The Evolution of 3D Graphics in Video Games (The Hunt for Photorealism)
A colleague shared this story about his first time playing a game on the PS5 – he had downloaded God of War and had just started to play the initial sequence when his father, who happened to be watching, exclaimed, “Why do they make movies any more when games look so realistic?.”
God of War (2018) looks stunning, but it is not exactly photorealistic. However, the reaction of our colleague’s father suggests that today’s major games could, perhaps, pass for live action to an untrained eye – clearly, games have come a very long way from the first 3D titles of the late 1990s.
In this blog we will delve into the major milestones in the development of 3D game graphics, which have evolved from very basic and primitive effects to the near-photorealistic visuals we enjoy today. We will discuss the advent of true 3D games and then delve into the evolution of how 3D games are rendered – or how developers kept pushing the envelope to make games look increasingly realistic, immersive and believable.
Before the advent of true 3D, games such as Doom (1993) and its numerous clones had faked the illusion of 3D using 2D game objects. The enormous success and technical innovations of Doom soon led to full 3D games – developers were keenly aware that gamers wanted true 3D titles and worked ceaselessly to create such experiences by designing and using new game engines.
The Advent and Rise of 3D Games
3D gaming rose to prominence not only because developers were striving to create 3D-capable engines – hardware manufacturers were coming up with the first true graphics cards and the developers of games for the Nintendo 64 (1996) and the Sony PlayStation (1994) were trying to make true 3D games that would reach mainstream audiences. All these factors conspired to make 3D gaming prominent by the late 1990s.

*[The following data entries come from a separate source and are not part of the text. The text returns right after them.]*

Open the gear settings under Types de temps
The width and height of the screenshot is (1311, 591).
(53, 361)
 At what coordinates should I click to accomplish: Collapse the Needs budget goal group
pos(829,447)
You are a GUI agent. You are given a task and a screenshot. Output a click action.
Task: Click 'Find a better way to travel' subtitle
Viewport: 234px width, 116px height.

Hardware Acceleration Reaches Consumers
Hardware acceleration is a process by which certain workloads are offloaded to specialised hardware capable of parallel processing, which can execute these demanding tasks more efficiently than a software application running on the CPU.
Early graphics cards were designed to support hardware acceleration for video game rendering and one of the first successful cards of this type was the Voodoo 1, made by the company 3dfx and launched in late 1996. By the end of 1997 it was the most popular card among developers and consumers, though 3dfx soon declined with the ascent of Nvidia, which would buy 3dfx Interactive in 2000.

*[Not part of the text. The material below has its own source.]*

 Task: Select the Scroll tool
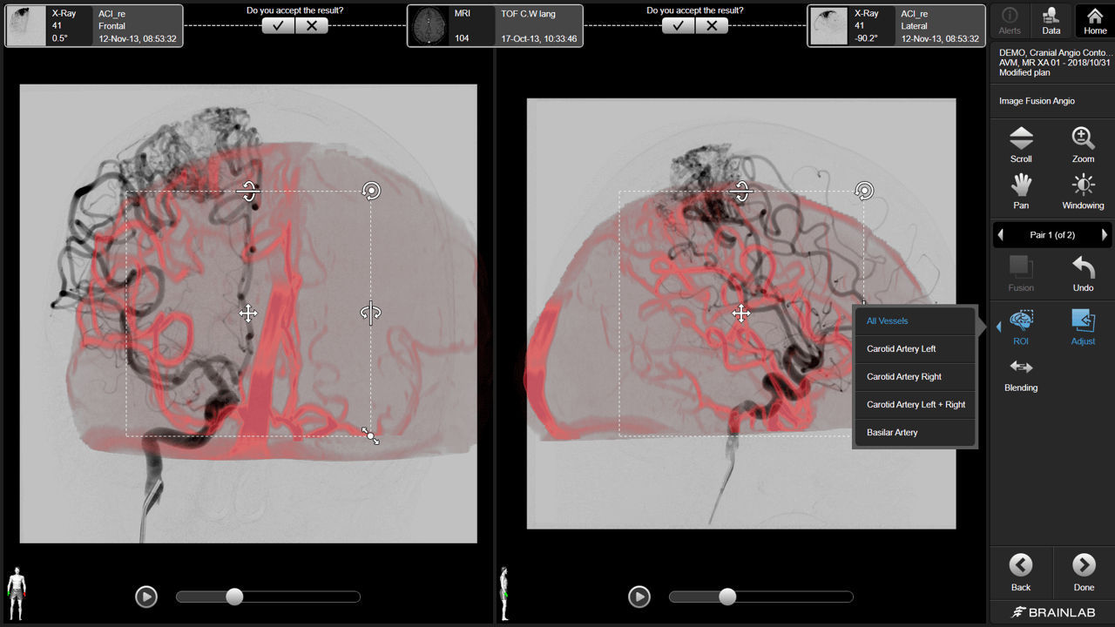[1020, 144]
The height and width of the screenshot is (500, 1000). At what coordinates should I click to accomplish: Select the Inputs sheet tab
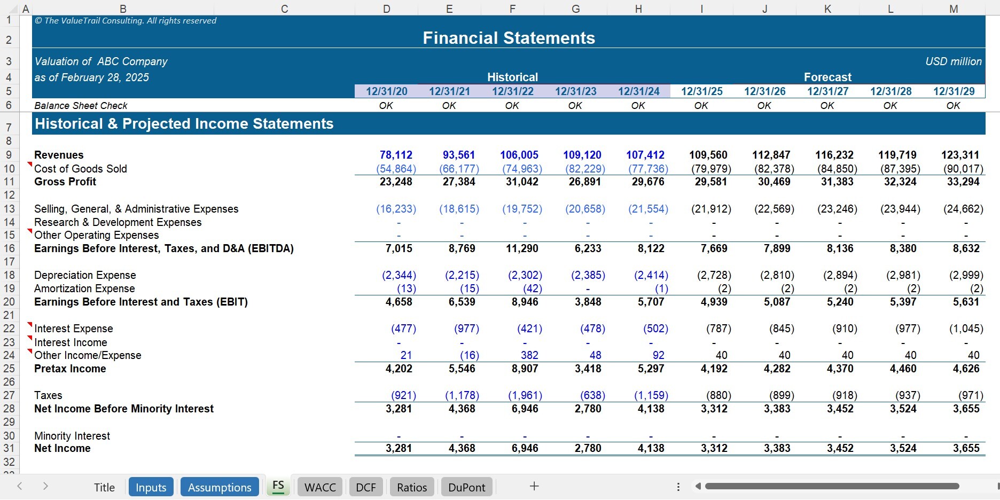tap(151, 487)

Tech Pioneers Start Making True 3D Games
The first 3D games were the result of unceasing innovation by a handful of brilliant programmers at id Software and Epic Games. At id, John Carmack spearheaded the creation of the Quake engine in 1996, which featured real-time 3d rendering and support for 3D hardware acceleration. The engine used static light maps for stationary objects and environment, while moving bodies such as the player character and enemies had dynamic shaders. Tim Sweeney of Epic Games introduced 3D graphic effects way ahead of their time with his Unreal Engine, which used clever tricks to simulate soft shadows, volumetric fog, dynamic lighting and more.
5th-Gen Consoles and Mainstream 3D Gaming
Advancements were not just restricted to PC hardware and games – consoles also gave a major push to the emergence of games with 3D graphics. The Nintendo 64’s hardware architecture powered true 3D games such as Super Mario 64 (1996) and The Legend of Zelda: Ocarina of Time (1998), and the PlayStation also had great looking 3D games such as Gran Turismo (1997), a racing game that uses full 3D environments. Like the Nintendo 64, the PlayStation used custom hardware to make 3D graphics possible, and the enormous success of the PlayStation, the first console to sell more than a 100 million units, propelled 3D games into the mainstream.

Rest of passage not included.